Two level preconditioners

The main ingredient of a two level preconditioner is the so-called ‘coarse space’ matrix \(Z\).

\(Z\) is a rectangular matrix of size \(n \times n_c\), where usually \(n_c \ll n\).

\(Z\) is used to build the ‘coarse space operator’ \(E = Z^T A Z\), a square matrix of size \(n_c \times n_c\). We can then define the ‘coarse space correction operator’ \(Q = Z E^{-1} Z^T = Z (Z^T A Z)^{-1} Z^T\), which can then be used to enrich the one level preconditioner through a correction formula. The simplest one is the additive coarse correction: \(M^{-1}_2 = M^{-1}_1 + Q\). See pr#corr below for all other available correction formulas.

There are multiple ways to define a relevant coarse space \(Z\) for different classes of problems. ffddmgeneosetup defines a coarse space correction operator by building the GenEO coarse space, while ffddmcoarsemeshsetup builds the coarse space using a coarse mesh.

After a call to either ffddmgeneosetup or ffddmcoarsemeshsetup, the following variables and functions are set up:

  • int pr#ncoarsespace the size of the coarse space \(n_c\).

**STATED TASK**
Output the part of the passage on two level preconditioners that starts at "There are multiple" and ends at "coarse space \(n_c\).", copied word for word. The items that come next are separate material with no tie to the passage on two level preconditioners.

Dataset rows

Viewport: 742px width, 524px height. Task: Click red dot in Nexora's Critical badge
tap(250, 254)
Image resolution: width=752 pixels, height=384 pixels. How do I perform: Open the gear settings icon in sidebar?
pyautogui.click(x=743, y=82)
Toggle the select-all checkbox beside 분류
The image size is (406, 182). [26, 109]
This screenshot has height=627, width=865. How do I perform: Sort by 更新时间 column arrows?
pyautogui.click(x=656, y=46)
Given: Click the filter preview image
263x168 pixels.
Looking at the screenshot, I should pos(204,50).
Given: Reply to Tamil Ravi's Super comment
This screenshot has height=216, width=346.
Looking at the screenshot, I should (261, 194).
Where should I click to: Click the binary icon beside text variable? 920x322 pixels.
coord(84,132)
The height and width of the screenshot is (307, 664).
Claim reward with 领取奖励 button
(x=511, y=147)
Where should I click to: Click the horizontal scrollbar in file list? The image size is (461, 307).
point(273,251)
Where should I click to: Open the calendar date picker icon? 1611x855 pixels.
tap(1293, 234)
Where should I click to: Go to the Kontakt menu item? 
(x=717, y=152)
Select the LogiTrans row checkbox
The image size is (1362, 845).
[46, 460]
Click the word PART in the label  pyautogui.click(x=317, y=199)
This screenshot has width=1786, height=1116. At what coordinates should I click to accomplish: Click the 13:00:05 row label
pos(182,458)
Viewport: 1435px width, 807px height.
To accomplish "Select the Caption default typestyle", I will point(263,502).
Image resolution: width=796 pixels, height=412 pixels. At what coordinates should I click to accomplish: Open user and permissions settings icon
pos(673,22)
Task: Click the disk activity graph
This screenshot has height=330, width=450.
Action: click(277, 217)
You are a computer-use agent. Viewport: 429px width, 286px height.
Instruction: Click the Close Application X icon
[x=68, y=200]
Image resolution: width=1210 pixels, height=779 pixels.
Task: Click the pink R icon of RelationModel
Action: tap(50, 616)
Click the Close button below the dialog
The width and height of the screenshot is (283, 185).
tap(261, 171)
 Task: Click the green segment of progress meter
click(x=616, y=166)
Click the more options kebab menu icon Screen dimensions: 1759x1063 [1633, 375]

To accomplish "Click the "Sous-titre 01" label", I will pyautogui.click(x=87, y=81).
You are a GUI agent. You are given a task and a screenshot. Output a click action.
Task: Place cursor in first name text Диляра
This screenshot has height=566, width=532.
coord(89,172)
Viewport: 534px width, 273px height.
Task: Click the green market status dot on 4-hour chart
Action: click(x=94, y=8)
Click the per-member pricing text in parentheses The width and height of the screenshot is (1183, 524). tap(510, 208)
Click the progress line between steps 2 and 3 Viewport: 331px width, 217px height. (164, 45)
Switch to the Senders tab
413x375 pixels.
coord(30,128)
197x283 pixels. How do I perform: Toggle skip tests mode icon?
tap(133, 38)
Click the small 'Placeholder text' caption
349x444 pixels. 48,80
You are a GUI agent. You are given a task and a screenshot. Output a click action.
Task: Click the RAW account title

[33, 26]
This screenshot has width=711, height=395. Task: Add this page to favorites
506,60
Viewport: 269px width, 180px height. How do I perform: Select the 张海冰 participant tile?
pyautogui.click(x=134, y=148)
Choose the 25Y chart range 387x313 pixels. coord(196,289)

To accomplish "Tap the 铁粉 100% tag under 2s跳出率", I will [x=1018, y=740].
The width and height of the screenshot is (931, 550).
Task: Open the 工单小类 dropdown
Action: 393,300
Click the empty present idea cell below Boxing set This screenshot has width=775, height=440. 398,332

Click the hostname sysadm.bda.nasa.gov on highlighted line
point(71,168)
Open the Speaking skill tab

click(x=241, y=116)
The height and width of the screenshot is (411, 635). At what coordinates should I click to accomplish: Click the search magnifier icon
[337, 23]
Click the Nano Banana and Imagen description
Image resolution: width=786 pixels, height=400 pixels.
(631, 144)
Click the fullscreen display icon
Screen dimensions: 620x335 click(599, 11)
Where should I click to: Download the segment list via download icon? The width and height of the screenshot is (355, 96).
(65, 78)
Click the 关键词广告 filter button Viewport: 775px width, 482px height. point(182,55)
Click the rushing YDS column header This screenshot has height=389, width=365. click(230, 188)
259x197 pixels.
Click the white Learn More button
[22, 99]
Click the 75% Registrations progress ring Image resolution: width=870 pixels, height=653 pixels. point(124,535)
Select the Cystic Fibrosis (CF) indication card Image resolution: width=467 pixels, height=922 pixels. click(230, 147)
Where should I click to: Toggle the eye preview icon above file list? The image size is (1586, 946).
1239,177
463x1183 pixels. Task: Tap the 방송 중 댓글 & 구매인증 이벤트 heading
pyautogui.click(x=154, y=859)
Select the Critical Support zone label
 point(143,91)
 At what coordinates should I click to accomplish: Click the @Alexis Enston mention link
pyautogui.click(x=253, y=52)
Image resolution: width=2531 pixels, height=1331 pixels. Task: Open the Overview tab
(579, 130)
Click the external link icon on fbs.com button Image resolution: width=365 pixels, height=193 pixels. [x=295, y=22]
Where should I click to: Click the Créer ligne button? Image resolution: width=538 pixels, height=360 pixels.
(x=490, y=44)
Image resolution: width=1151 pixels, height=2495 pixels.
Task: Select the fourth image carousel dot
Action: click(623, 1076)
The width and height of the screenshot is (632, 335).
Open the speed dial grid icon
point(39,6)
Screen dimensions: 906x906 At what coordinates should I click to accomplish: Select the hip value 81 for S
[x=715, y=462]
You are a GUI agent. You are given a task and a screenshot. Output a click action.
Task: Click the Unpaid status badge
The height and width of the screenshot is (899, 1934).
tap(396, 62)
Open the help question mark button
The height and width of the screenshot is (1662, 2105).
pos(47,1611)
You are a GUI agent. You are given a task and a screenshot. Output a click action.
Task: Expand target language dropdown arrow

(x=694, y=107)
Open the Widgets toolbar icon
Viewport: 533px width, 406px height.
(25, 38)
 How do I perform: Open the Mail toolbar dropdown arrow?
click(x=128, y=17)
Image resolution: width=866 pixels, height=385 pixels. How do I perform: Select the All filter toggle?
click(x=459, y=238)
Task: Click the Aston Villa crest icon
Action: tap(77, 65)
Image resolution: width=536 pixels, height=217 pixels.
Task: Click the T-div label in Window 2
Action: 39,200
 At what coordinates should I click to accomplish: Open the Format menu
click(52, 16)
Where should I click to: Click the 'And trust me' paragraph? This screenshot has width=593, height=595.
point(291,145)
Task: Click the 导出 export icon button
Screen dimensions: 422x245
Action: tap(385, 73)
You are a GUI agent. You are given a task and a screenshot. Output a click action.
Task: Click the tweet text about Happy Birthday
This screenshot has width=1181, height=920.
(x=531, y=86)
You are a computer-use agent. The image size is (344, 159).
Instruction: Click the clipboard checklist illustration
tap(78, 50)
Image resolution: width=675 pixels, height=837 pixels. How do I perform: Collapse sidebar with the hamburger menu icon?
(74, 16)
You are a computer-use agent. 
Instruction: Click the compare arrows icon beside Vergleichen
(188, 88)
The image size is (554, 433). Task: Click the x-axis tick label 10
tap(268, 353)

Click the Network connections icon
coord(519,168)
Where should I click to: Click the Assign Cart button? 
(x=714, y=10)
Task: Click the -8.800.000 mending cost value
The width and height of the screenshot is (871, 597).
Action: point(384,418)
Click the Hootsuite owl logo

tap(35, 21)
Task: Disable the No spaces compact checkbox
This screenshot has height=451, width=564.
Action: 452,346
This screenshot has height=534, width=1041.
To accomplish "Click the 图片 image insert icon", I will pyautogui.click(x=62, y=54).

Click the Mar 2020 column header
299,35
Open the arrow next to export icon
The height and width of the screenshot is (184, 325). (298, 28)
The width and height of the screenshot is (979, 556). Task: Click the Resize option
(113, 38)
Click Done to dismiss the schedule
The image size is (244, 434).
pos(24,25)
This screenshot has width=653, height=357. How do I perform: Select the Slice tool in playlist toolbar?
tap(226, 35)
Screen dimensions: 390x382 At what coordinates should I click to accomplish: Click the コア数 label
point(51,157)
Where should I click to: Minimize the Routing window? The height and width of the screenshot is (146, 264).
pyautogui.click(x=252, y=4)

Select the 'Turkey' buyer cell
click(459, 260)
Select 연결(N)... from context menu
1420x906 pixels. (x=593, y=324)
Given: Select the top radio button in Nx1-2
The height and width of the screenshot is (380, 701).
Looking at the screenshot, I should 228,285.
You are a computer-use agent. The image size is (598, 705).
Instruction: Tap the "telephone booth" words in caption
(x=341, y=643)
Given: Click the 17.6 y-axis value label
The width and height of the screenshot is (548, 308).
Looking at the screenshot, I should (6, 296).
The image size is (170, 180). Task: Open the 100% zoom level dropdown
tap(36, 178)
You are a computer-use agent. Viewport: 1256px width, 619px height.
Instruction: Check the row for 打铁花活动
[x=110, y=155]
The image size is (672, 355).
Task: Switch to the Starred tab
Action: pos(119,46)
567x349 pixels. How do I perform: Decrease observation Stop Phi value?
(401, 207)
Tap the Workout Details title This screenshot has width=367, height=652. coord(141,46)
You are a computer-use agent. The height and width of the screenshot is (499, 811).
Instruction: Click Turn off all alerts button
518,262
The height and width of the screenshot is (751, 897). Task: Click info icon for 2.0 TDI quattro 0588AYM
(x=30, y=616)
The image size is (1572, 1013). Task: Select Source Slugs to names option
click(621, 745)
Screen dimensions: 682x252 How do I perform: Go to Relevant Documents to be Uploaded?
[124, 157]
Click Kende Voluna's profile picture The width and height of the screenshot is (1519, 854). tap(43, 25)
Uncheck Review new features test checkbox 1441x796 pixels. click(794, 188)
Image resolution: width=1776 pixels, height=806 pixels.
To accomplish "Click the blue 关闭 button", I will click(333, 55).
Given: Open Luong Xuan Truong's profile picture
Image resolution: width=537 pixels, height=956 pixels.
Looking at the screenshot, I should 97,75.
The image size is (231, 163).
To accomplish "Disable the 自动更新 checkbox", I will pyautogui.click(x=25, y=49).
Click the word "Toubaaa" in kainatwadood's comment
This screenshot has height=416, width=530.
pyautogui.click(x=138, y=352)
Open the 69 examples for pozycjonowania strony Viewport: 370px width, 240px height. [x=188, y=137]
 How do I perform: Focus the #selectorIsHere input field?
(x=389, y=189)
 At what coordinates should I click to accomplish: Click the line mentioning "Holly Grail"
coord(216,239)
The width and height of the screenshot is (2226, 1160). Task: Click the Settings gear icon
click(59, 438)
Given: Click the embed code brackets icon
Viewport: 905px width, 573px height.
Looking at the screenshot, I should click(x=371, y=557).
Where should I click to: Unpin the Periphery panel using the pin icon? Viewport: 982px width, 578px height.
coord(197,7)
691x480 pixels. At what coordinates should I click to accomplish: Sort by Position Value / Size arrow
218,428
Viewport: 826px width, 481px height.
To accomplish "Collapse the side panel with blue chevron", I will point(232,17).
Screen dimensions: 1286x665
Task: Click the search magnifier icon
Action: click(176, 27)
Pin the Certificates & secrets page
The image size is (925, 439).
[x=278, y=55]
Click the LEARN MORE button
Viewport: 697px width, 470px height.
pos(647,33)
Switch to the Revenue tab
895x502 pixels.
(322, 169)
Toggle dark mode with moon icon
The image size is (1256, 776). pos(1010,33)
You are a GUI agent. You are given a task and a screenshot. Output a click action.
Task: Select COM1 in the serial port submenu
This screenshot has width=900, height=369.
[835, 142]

**RESPONSE**
There are multiple ways to define a relevant coarse space \(Z\) for different classes of problems. ffddmgeneosetup defines a coarse space correction operator by building the GenEO coarse space, while ffddmcoarsemeshsetup builds the coarse space using a coarse mesh.

After a call to either ffddmgeneosetup or ffddmcoarsemeshsetup, the following variables and functions are set up:

  • int pr#ncoarsespace the size of the coarse space \(n_c\).